- Objective -
Rewrite the entries below with every "Main Page" renamed to "Home Page", keeping everything else the same.

-------------------------

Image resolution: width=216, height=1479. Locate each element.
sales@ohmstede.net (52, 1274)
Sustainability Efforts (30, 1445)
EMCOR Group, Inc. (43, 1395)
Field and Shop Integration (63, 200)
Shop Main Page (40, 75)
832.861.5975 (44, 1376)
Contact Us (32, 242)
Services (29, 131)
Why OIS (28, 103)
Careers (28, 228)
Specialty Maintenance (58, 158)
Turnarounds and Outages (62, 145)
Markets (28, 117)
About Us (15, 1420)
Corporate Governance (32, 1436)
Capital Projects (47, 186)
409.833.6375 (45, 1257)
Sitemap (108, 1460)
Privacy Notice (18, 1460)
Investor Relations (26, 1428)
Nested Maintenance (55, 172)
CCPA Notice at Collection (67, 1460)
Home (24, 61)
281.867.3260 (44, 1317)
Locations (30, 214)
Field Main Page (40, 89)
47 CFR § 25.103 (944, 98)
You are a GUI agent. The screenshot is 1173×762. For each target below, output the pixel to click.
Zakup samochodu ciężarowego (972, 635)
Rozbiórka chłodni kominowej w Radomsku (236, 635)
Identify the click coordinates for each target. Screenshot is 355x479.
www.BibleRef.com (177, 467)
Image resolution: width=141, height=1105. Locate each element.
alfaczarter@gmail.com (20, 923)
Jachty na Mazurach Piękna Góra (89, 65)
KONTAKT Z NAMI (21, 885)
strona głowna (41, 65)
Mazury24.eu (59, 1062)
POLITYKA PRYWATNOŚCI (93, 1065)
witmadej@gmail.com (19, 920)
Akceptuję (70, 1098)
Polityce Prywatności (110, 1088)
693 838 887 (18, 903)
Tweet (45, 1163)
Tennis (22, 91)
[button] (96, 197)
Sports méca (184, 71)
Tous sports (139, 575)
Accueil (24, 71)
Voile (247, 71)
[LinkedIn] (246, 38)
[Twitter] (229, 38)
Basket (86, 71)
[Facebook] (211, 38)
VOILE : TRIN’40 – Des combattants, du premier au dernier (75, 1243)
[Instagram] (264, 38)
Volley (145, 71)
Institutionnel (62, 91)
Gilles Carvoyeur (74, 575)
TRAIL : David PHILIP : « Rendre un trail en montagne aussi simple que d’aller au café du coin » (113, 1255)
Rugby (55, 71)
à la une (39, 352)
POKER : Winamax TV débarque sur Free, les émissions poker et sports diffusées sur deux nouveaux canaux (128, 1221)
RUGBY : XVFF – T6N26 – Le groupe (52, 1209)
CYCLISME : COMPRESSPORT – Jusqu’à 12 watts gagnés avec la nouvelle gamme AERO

-------------------------

- Response to the task -
Image resolution: width=216, height=1479. Locate each element.
sales@ohmstede.net (52, 1274)
Sustainability Efforts (30, 1445)
EMCOR Group, Inc. (43, 1395)
Field and Shop Integration (63, 200)
Shop Home Page (40, 75)
832.861.5975 (44, 1376)
Contact Us (32, 242)
Services (29, 131)
Why OIS (28, 103)
Careers (28, 228)
Specialty Maintenance (58, 158)
Turnarounds and Outages (62, 145)
Markets (28, 117)
About Us (15, 1420)
Corporate Governance (32, 1436)
Capital Projects (47, 186)
409.833.6375 (45, 1257)
Sitemap (108, 1460)
Privacy Notice (18, 1460)
Investor Relations (26, 1428)
Nested Maintenance (55, 172)
CCPA Notice at Collection (67, 1460)
Home (24, 61)
281.867.3260 (44, 1317)
Locations (30, 214)
Field Home Page (40, 89)
47 CFR § 25.103 (944, 98)
You are a GUI agent. The screenshot is 1173×762. For each target below, output the pixel to click.
Zakup samochodu ciężarowego (972, 635)
Rozbiórka chłodni kominowej w Radomsku (236, 635)
Identify the click coordinates for each target. Screenshot is 355x479.
www.BibleRef.com (177, 467)
Image resolution: width=141, height=1105. Locate each element.
alfaczarter@gmail.com (20, 923)
Jachty na Mazurach Piękna Góra (89, 65)
KONTAKT Z NAMI (21, 885)
strona głowna (41, 65)
Mazury24.eu (59, 1062)
POLITYKA PRYWATNOŚCI (93, 1065)
witmadej@gmail.com (19, 920)
Akceptuję (70, 1098)
Polityce Prywatności (110, 1088)
693 838 887 (18, 903)
Tweet (45, 1163)
Tennis (22, 91)
[button] (96, 197)
Sports méca (184, 71)
Tous sports (139, 575)
Accueil (24, 71)
Voile (247, 71)
[LinkedIn] (246, 38)
[Twitter] (229, 38)
Basket (86, 71)
[Facebook] (211, 38)
VOILE : TRIN’40 – Des combattants, du premier au dernier (75, 1243)
[Instagram] (264, 38)
Volley (145, 71)
Institutionnel (62, 91)
Gilles Carvoyeur (74, 575)
TRAIL : David PHILIP : « Rendre un trail en montagne aussi simple que d’aller au café du coin » (113, 1255)
Rugby (55, 71)
à la une (39, 352)
POKER : Winamax TV débarque sur Free, les émissions poker et sports diffusées sur deux nouveaux canaux (128, 1221)
RUGBY : XVFF – T6N26 – Le groupe (52, 1209)
CYCLISME : COMPRESSPORT – Jusqu’à 12 watts gagnés avec la nouvelle gamme AERO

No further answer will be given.